In this study we used the PRECIS tool to retrospectively determine the pragmatism of a clinical trial. It should be pointed out that this is not the intended use of the tool, and in certain situations problems can arise from using the tool in this way. For example, if a researcher wishes to retrospectively complete a PRECIS wheel for a particular trial and the only available source of information is the trial report then, despite reporting standards such as the Consolidated Standards of Reporting Trials and its pragmatic trial extension [10], there may be inadequate reporting of some of the PRECIS domains to enable the researcher to complete the wheel fully. Tosh and colleagues suggested that domains with no information available in the trial protocol or elsewhere should be scored at the explanatory extremity [6]. Such an approach may be inappropriate since it biases poorly described trials towards the explanatory end of the spectrum even if in reality they were very pragmatic in their design.

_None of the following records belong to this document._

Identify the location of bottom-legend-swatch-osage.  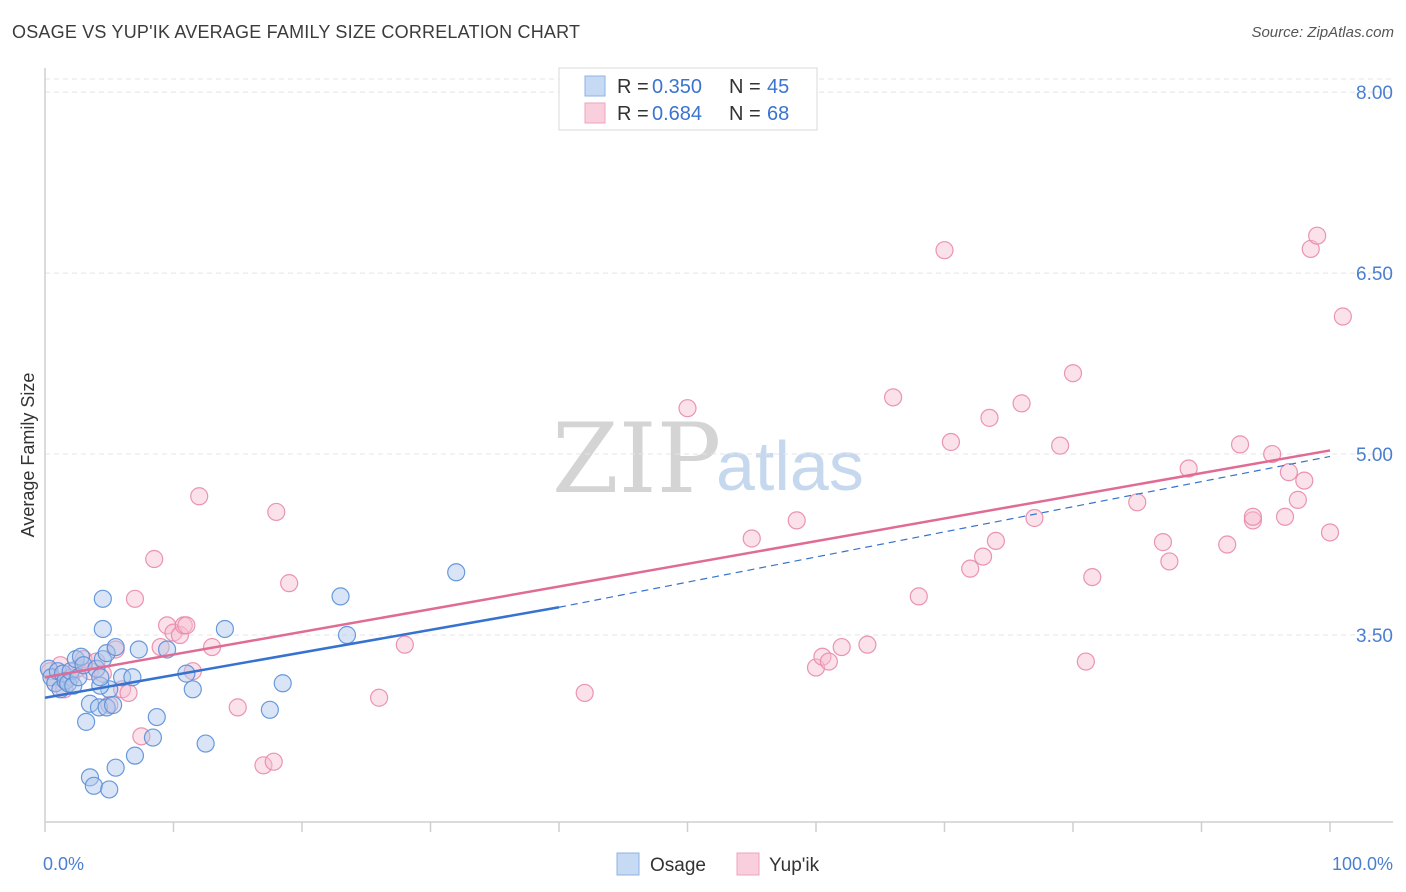
(628, 864).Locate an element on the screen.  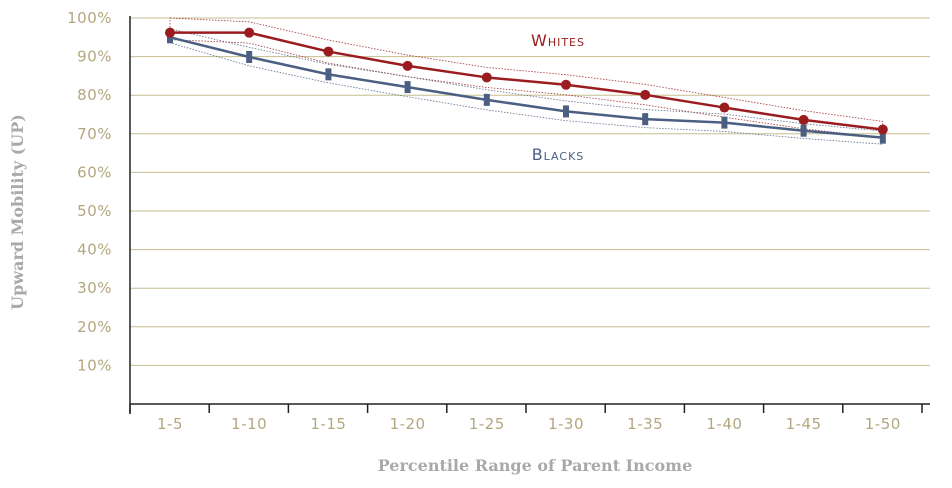
y-tick-label: 50% is located at coordinates (94, 211).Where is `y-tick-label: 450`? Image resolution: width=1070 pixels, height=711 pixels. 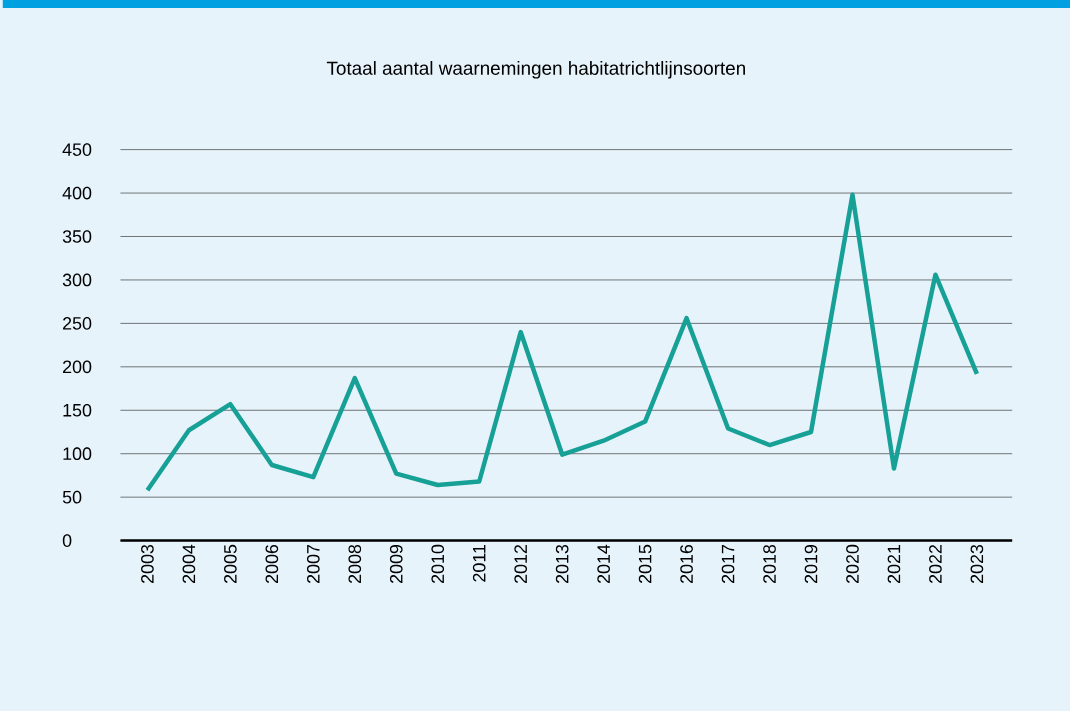 y-tick-label: 450 is located at coordinates (77, 150).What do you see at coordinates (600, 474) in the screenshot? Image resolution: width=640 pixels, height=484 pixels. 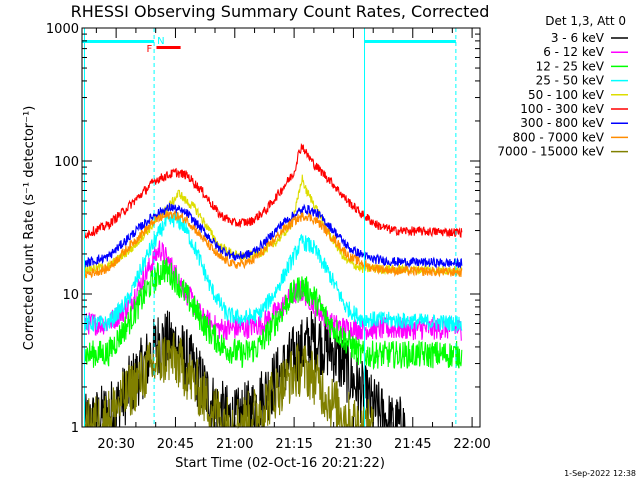 I see `footer-date: 1-Sep-2022 12:38` at bounding box center [600, 474].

In our study, all those who completed a wheel were fully familiar with the trial and its design, and a full trial protocol had already been developed, therefore problems regarding poorly described domains were not of concern.

Conclusions

Identifying which trials are more pragmatic than others is important since pragmatic trials often have more generalizable results. Classifying a trial as pragmatic could have important implications for funders, policy makers, clinicians, patients and those who conduct systematic reviews and guidelines. The PRECIS wheel is a useful tool for determining the extent of pragmatism of a trial and we recommend that it be more widely used, particularly in the design stage. Furthermore, we suggest that completed wheels are included in the trial protocol or trial report to enable researchers to quickly identify trials with designs more suited to their area of interest.

When using the PRECIS wheel to design a trial, we recommend following the methods used by Riddle et al. [3], who showed how use of the PRECIS wheel can help researchers reach a consensus on trial design. In their paper, the team first independently completed separate wheels based on the initial design of their trial and each member’s ideal design. The results and the variability of the scores in each domain were then discussed in detail and a final wheel was then produced by each team member. The variability in the scores given for the final wheel was shown to be lower than that for the initial and ideal wheels showing stronger agreement had been reached.

If the trial has already commenced, we recommend that the PRECIS wheel should also be completed by members of independent committees to the trial as well as members of the trial management group in order to minimise bias.